Previously I wrote that AMD had not made the most of technological advantages it had over Intel with its Opteron range of processors and one of the advantages I mentioned was HyperTransport, a high performance bus that back in 2003 was miles better than anything Intel had to join up its Xeon processors. Now it seems AMD has lost the opportunity to do so and has been very slow to support PCI Express Gen 3, something Intel has been supporting with its Sandy Bridge Xeons since March 2012, leading to Cray jumping over to Intel for its latest HPC cluster design.

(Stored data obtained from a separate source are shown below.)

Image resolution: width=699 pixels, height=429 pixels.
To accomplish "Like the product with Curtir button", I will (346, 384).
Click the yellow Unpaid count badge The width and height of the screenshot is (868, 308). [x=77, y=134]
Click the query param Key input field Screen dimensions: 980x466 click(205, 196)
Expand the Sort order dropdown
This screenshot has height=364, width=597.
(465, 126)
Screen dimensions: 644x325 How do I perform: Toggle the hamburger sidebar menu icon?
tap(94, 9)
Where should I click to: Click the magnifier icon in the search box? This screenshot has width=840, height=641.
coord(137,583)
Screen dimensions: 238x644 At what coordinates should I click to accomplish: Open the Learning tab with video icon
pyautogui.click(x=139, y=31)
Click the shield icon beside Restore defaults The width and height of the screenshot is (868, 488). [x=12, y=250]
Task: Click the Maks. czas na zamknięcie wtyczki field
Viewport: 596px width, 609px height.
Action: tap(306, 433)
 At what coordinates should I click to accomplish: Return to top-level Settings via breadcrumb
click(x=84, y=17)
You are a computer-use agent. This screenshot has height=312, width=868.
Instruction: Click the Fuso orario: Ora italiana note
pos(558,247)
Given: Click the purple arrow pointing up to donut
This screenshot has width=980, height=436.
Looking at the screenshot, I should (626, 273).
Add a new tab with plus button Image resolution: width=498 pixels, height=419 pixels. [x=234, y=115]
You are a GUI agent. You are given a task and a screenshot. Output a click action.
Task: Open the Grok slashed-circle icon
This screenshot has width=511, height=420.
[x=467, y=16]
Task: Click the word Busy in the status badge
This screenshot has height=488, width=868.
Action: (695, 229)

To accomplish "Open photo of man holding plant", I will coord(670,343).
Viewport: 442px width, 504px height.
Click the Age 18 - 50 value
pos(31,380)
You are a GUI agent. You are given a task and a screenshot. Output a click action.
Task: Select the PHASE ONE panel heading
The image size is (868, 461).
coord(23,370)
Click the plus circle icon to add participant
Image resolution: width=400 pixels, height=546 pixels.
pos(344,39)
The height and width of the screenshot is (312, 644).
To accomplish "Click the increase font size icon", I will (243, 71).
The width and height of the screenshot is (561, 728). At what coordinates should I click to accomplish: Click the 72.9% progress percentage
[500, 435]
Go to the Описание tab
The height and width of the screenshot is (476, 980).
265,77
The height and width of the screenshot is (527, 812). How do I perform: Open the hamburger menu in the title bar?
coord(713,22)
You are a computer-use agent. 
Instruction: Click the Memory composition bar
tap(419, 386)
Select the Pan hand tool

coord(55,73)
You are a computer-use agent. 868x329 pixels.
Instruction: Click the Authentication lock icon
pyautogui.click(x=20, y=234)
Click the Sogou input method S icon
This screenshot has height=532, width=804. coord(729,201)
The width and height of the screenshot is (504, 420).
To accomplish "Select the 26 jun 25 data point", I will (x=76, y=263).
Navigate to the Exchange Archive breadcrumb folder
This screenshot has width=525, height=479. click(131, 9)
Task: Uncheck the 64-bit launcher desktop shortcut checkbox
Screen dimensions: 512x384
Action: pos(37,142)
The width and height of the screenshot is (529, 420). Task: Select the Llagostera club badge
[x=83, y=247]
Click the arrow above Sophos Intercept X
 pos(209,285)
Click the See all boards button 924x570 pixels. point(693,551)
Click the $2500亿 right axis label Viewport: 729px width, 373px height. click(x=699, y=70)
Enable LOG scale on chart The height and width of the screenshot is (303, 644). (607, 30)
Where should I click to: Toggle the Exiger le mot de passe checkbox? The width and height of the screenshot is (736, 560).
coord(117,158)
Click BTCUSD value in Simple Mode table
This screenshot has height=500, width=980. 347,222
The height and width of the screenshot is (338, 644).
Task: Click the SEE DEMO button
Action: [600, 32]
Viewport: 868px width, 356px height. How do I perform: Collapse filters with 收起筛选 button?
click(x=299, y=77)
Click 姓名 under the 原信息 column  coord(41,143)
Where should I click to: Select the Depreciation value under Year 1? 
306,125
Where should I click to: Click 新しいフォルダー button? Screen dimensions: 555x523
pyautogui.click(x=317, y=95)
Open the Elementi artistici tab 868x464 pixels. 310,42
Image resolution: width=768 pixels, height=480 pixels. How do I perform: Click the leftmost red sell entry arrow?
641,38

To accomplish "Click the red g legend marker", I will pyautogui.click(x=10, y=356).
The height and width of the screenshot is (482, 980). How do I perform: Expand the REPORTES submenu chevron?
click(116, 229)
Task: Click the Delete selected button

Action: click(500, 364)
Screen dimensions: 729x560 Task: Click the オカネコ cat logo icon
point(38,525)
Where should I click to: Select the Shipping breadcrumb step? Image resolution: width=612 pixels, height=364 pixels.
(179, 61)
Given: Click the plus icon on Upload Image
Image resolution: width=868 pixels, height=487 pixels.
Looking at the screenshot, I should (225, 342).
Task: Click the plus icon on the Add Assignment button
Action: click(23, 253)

As Cray - arguably the biggest name in HPC - was getting ready to take the wraps off the XC30, previously known as Cascade, I spoke to Barry Bolding, Cray's vice president of Storage and Data Management and corporate marketing about why the firm had decided to jump from AMD to Intel. Cray has been one of AMD's biggest supporters over the past decade and brought the chip designer considerable marketing clout so its move to Intel caused something of a double-take.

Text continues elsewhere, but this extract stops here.